Me siento un rato a terminar las tareas del colegio con los niños y después subo a mi habitación a cambiarme de ropa. Hace un rato he recibido un mensaje de Alberto en el que me informaba de que llegaría un poco más tarde porque le había surgido una reunión inesperada. «¿De verdad se ha creído que Constanza no iba a decirme nada? ¿Cómo puede ser tan iluso?». Un agudo pinchazo en la sien me avisa de que debo tomarme la famosa pastilla que logra frenar mi inminente migraña, antes de que esta me devore el sentido. Decido cenar temprano con los niños, pues ignoro el tiempo que se demorará Alberto en su charla con Constanza.

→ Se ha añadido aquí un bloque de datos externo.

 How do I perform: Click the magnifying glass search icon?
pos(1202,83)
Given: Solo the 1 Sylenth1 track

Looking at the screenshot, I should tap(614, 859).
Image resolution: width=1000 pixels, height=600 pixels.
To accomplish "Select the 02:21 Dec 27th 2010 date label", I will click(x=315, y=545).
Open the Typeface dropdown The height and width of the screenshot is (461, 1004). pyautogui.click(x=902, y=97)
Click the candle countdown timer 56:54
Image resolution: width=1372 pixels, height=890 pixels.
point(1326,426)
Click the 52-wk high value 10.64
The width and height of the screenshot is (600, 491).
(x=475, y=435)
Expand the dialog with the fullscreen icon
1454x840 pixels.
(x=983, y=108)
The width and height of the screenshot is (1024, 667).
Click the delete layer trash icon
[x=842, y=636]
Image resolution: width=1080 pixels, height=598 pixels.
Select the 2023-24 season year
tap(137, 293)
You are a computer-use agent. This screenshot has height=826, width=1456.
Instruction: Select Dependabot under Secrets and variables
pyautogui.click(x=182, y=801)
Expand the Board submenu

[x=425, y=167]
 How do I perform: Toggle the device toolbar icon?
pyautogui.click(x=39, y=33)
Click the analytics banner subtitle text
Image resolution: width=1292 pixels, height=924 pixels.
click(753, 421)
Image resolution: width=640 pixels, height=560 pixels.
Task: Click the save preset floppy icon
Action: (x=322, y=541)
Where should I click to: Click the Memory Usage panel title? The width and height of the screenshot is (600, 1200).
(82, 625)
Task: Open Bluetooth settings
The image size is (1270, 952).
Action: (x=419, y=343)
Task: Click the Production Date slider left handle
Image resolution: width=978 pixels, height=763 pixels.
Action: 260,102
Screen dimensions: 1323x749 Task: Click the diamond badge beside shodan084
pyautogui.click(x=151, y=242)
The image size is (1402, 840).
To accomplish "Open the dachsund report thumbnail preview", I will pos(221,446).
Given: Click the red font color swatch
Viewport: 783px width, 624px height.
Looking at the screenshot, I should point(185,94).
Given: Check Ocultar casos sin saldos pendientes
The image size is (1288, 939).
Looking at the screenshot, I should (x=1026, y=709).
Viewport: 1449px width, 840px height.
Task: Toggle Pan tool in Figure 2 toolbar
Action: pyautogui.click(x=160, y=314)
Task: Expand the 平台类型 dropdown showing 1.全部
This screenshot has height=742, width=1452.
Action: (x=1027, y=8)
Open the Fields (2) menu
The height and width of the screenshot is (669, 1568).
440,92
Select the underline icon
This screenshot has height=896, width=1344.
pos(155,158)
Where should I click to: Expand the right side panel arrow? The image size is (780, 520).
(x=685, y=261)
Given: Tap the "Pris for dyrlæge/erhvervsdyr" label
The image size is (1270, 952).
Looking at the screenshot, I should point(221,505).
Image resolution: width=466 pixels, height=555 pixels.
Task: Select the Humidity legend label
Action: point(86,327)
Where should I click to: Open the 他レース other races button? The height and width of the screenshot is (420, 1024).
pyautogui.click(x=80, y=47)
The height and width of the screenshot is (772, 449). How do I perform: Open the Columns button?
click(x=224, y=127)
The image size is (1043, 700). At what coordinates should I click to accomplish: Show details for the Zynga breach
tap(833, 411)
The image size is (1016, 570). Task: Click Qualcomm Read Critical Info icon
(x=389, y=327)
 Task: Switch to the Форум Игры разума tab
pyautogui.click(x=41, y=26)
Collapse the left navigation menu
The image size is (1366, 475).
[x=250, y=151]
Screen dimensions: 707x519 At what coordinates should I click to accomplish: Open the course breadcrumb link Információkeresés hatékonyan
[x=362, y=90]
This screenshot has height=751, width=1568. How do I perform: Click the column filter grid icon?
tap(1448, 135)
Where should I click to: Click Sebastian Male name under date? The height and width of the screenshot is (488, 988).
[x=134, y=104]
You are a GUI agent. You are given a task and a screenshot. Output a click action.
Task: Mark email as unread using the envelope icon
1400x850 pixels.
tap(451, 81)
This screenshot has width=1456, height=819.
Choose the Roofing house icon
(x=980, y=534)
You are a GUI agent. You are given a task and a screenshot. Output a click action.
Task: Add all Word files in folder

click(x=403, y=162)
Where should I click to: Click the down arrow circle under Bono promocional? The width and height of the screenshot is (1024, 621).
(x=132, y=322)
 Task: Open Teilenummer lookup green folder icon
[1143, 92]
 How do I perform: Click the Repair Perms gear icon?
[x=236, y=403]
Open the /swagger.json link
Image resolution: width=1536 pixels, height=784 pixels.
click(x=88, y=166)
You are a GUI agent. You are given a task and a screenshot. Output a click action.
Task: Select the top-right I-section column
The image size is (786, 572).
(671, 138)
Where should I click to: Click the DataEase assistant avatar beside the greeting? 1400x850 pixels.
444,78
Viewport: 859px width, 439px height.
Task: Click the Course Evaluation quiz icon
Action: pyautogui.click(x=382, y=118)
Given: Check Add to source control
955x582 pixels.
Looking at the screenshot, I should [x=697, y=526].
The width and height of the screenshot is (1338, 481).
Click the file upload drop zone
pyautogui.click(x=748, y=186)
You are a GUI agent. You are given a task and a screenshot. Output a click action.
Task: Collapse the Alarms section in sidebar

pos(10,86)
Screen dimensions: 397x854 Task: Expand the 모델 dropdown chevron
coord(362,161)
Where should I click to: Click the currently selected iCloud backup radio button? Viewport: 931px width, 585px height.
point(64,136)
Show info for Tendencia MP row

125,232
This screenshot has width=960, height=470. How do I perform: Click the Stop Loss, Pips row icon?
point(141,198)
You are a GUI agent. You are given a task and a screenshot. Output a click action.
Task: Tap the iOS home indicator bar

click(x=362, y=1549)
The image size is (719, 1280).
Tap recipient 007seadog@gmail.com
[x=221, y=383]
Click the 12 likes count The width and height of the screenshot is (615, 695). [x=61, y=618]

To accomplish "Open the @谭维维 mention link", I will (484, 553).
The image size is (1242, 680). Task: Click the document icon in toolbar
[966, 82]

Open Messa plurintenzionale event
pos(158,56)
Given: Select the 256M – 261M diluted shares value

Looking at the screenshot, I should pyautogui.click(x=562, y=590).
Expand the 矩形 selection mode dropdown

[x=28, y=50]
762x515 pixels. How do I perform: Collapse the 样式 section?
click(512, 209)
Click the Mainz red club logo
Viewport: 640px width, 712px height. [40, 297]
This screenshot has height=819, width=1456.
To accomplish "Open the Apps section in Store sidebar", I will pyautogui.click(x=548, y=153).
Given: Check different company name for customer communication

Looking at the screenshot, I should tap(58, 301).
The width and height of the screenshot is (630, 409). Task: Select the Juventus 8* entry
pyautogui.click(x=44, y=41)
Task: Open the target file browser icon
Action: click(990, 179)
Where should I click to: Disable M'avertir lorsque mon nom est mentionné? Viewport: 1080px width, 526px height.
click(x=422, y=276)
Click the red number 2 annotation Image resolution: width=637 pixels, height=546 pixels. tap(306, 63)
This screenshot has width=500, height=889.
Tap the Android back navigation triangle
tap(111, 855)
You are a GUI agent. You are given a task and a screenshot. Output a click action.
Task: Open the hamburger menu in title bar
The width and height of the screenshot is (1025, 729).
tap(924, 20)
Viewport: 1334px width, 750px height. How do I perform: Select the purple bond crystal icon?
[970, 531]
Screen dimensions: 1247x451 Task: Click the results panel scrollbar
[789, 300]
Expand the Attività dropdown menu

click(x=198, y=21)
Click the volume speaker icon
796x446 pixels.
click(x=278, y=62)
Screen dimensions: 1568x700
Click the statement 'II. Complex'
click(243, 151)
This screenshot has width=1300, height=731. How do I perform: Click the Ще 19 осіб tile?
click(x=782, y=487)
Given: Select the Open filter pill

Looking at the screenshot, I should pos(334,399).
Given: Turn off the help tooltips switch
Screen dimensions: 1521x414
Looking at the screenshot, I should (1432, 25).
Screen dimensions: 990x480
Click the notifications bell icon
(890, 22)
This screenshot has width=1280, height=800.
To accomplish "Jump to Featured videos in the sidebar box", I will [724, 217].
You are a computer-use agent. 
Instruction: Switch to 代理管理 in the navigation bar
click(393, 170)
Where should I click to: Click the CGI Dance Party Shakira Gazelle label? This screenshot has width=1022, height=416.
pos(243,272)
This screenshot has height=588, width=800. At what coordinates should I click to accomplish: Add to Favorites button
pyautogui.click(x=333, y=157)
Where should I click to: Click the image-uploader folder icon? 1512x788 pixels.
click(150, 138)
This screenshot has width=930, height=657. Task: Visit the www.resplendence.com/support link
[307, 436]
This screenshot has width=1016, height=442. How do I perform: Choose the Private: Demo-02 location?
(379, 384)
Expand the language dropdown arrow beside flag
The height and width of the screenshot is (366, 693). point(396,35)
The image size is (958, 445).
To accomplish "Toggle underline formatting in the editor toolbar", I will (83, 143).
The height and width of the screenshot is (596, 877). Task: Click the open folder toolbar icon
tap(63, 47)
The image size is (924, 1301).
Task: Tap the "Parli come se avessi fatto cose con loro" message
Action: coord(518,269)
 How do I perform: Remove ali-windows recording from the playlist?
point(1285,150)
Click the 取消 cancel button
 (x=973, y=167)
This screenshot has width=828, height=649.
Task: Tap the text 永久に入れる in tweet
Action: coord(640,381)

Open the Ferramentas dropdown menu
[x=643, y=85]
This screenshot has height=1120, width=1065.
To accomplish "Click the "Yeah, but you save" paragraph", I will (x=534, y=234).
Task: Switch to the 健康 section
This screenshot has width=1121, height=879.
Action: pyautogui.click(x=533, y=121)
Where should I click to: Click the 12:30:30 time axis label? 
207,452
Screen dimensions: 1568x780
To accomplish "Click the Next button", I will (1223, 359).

A las diez de la noche, ya con mis hijos durmiendo y Alberto aún sin aparecer, decido subir a mi dormitorio. Sin un solo ruido en la casa y con la habitación totalmente a oscuras, cierro los ojos en espera de que la pastilla y la quietud mitiguen el agudo dolor que machaca despiadadamente la parte izquierda de mi cabeza y que ha dejado parcialmente nublada la visión de uno de mis ojos. Como siga así, voy a tener que echar mano del contundente compuesto que me recetó para estos casos don Luis, mi médico de confianza, aun conociendo su aplanador efecto durante todo el día siguiente.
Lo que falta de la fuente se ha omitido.